* **Prompt**
Set down only what runs from the line containing "Mariners Clinch Game" through the last line of the data, exactly as it reads.

Stored data
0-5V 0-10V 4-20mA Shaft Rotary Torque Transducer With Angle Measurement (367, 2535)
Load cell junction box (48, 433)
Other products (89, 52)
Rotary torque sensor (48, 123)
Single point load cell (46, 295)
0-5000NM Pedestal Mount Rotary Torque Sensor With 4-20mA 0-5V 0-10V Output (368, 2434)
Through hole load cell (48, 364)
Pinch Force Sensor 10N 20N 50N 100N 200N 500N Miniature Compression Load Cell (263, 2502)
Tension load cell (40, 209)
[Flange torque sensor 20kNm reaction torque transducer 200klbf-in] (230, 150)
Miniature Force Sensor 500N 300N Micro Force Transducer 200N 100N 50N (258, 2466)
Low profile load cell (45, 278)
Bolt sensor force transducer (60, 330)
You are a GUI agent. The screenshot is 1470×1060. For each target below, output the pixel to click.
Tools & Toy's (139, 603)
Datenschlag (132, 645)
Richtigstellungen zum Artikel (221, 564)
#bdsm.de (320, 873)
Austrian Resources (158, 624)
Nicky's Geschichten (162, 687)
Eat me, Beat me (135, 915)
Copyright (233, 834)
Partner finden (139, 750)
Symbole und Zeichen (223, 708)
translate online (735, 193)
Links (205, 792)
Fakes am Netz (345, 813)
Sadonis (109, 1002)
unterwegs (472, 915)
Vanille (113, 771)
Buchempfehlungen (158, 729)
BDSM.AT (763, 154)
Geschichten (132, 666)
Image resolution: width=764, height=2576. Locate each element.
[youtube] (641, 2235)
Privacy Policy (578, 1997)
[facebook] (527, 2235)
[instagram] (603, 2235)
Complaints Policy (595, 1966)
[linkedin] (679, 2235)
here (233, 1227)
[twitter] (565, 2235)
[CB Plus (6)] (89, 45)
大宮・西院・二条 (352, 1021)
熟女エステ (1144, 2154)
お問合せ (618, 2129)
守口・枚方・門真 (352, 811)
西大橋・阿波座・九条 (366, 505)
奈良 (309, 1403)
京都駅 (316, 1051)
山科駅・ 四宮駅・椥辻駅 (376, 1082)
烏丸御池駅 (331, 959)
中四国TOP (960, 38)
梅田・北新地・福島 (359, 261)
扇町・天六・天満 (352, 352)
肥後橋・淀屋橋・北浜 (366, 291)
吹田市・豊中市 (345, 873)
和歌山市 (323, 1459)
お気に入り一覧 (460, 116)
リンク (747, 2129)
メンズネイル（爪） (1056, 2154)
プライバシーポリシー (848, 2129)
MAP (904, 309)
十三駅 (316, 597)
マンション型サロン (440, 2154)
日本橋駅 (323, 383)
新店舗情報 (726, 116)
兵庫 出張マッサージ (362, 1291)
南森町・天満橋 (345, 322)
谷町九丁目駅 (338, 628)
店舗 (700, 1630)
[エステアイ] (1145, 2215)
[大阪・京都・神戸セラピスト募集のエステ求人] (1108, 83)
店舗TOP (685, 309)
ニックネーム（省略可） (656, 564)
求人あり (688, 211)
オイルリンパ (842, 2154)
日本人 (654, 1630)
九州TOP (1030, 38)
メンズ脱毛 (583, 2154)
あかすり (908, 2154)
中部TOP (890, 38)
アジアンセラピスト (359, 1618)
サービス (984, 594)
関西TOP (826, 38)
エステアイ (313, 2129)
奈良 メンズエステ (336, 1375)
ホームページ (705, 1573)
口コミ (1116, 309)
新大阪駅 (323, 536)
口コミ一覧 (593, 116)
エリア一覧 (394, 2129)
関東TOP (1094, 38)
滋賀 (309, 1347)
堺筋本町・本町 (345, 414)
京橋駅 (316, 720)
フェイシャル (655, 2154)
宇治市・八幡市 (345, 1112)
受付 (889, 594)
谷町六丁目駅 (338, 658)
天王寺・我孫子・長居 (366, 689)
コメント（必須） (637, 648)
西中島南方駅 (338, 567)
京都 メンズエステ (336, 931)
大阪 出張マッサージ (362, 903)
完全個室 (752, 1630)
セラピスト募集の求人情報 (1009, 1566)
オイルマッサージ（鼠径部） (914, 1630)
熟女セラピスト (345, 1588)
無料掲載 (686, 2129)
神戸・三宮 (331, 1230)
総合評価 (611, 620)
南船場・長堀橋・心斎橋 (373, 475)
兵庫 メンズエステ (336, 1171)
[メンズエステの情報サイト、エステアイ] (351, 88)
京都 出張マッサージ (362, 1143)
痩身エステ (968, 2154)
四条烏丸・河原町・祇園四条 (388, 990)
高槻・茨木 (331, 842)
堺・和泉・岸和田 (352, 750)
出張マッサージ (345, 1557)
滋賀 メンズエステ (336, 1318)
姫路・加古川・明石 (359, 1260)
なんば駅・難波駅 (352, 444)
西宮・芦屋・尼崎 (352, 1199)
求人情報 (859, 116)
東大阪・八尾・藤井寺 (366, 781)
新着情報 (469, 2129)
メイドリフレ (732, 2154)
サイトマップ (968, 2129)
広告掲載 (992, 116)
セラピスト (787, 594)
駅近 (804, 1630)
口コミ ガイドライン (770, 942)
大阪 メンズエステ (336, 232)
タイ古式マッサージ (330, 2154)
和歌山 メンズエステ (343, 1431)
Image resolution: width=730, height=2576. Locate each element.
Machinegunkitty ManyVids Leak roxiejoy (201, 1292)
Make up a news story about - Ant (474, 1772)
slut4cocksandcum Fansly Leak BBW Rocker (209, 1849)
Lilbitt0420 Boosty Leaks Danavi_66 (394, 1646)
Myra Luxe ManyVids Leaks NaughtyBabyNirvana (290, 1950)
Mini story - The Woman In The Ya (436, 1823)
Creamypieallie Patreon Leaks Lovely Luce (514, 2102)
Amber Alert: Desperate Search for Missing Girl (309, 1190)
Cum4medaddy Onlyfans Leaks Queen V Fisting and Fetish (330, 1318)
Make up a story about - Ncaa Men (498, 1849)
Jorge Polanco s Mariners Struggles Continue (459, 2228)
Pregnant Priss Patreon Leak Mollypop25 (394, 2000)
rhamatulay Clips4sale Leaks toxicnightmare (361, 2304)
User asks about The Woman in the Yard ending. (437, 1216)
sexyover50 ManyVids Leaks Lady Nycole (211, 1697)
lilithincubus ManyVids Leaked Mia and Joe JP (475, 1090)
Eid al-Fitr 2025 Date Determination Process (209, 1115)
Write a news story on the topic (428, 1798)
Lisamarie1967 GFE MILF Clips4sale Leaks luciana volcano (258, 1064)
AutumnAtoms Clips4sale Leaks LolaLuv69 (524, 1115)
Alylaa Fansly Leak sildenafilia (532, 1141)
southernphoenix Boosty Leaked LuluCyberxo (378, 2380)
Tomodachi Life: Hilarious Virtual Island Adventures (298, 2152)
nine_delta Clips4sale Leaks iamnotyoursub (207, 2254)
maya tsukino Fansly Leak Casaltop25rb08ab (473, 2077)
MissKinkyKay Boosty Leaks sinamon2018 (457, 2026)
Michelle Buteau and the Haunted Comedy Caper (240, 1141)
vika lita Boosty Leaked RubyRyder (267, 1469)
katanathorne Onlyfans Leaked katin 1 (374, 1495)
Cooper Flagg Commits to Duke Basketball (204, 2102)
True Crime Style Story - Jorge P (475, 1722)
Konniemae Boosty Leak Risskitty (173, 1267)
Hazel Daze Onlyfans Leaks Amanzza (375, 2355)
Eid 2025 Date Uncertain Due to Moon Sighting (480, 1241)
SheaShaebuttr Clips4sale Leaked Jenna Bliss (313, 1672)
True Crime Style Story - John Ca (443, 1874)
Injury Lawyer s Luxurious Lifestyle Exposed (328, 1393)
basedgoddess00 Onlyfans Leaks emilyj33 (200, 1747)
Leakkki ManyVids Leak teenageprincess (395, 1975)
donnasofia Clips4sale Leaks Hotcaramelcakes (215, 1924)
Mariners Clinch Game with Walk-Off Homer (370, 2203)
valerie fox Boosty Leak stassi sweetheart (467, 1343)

* **Response to this task**
Mariners Clinch Game with Walk-Off Homer (370, 2203)
valerie fox Boosty Leak stassi sweetheart (467, 1343)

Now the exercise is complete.